§ What the task asks
The answer must consist of every line from the data that holds the string "Given".

§ Input data
━━━━

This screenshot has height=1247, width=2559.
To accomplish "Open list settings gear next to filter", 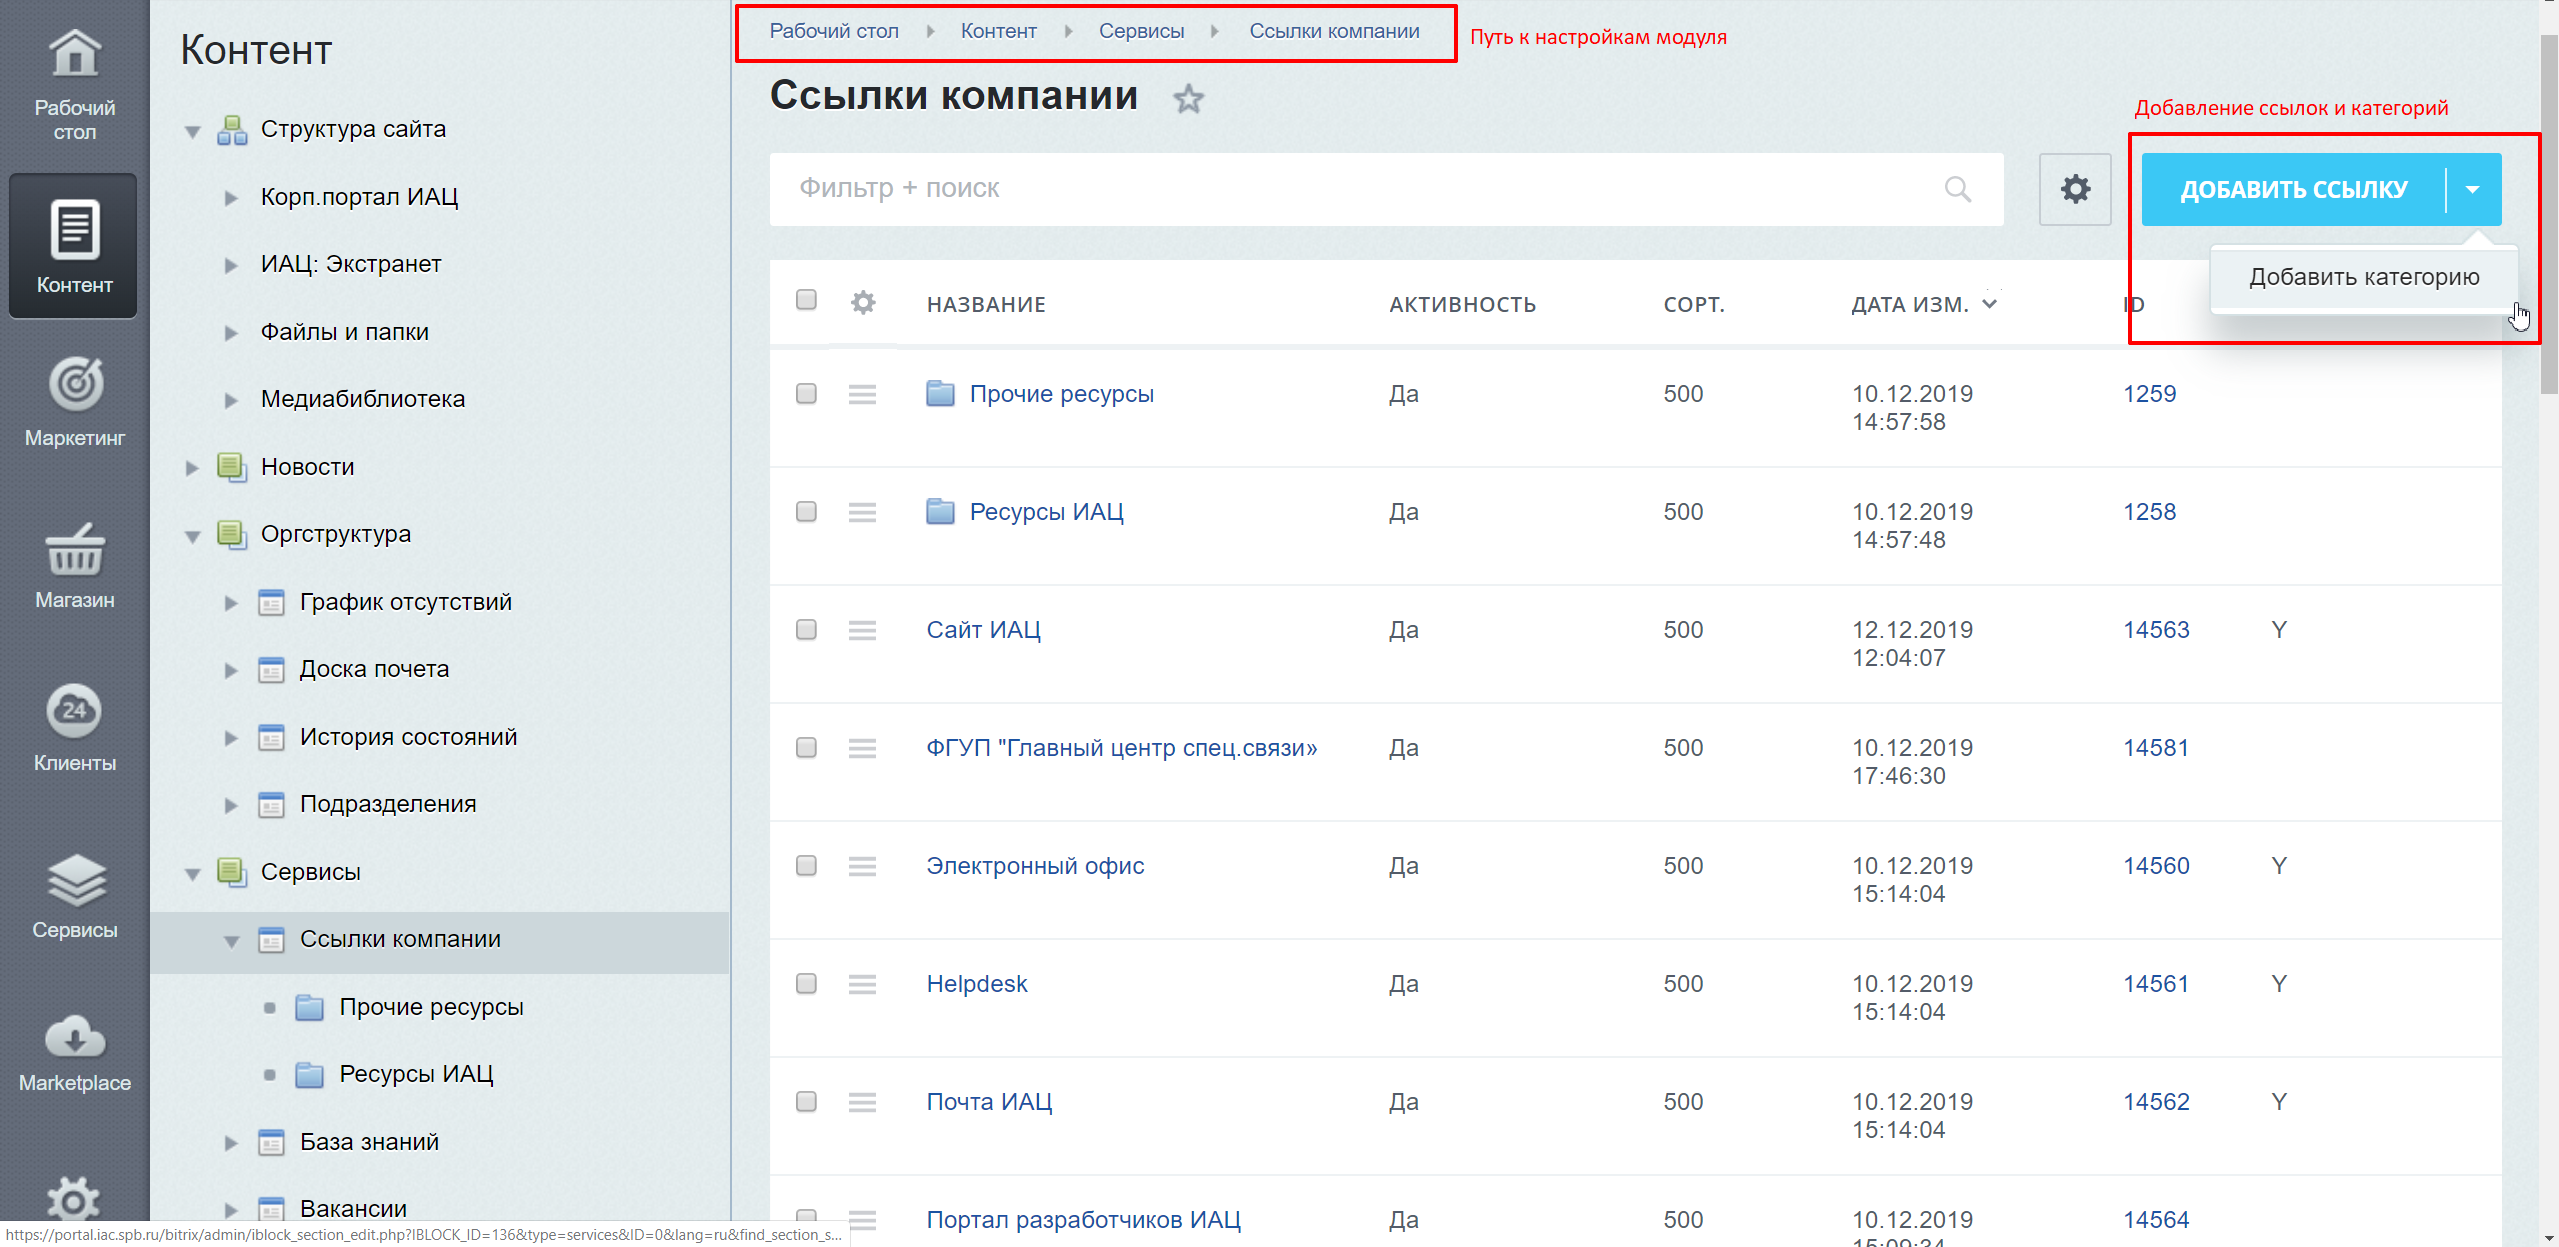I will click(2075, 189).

━━━━

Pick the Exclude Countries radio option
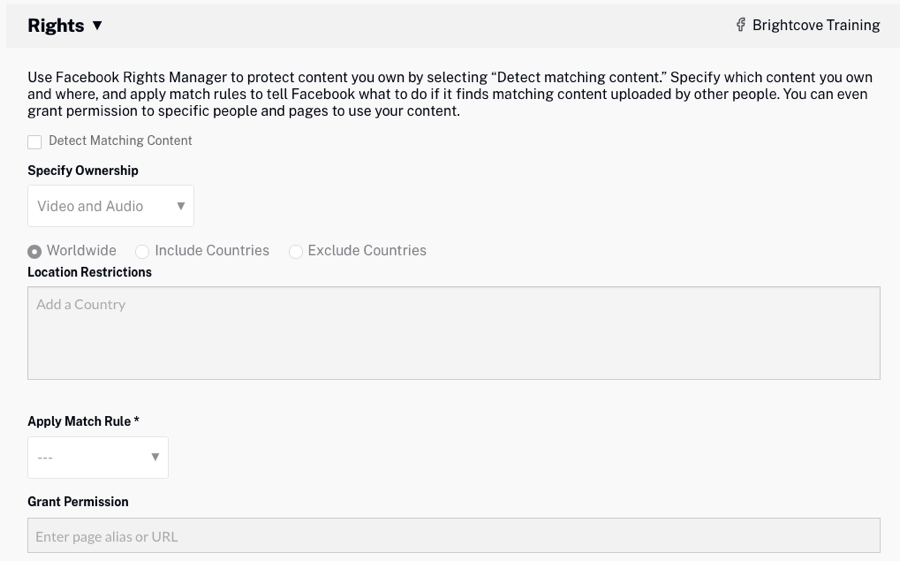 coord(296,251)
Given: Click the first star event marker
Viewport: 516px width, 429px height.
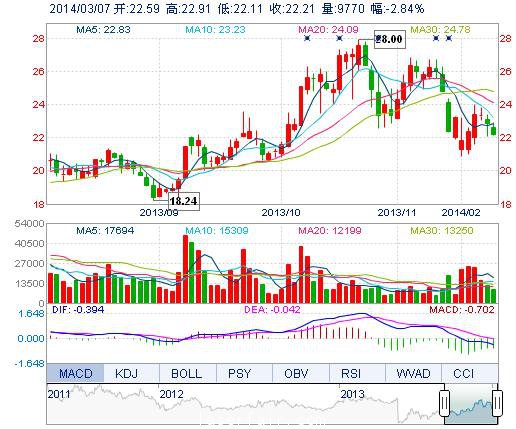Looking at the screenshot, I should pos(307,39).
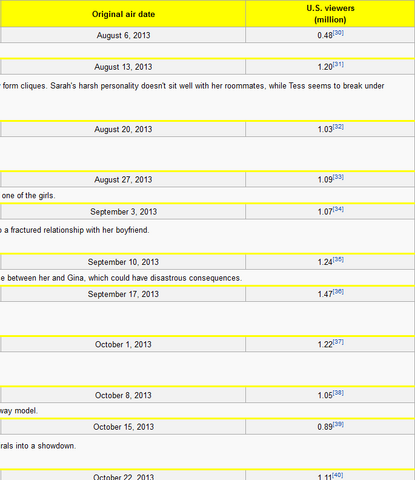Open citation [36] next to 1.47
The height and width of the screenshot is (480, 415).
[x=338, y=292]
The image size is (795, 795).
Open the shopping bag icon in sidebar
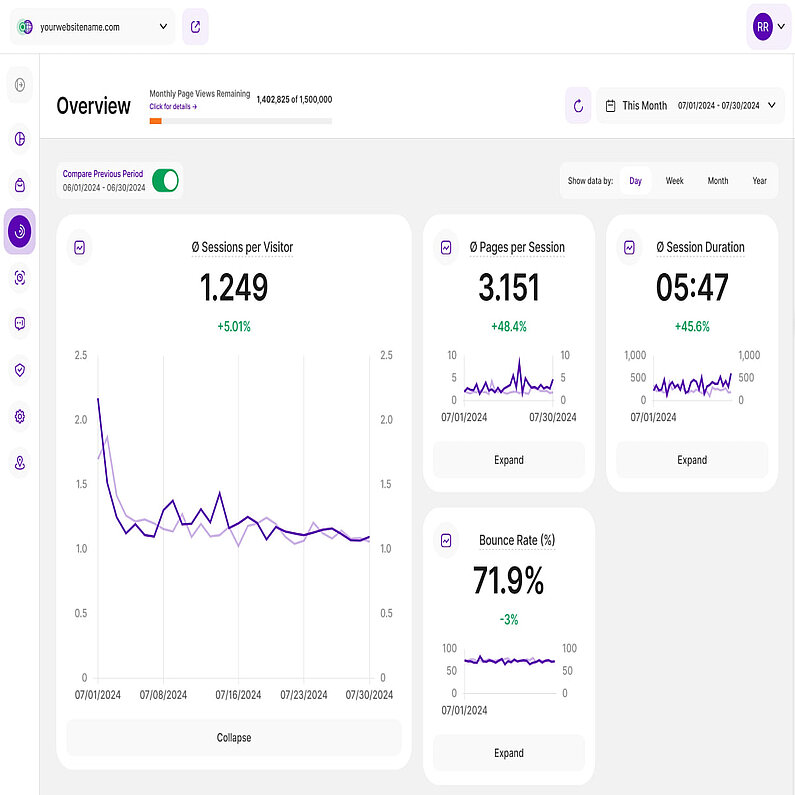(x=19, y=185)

━━━━

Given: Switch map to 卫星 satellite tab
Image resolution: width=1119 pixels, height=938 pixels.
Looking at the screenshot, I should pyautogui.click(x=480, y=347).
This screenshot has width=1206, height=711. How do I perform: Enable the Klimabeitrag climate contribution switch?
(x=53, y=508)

━━━━

§ Written answer
Given: Click the first star event marker
Given: Switch map to 卫星 satellite tab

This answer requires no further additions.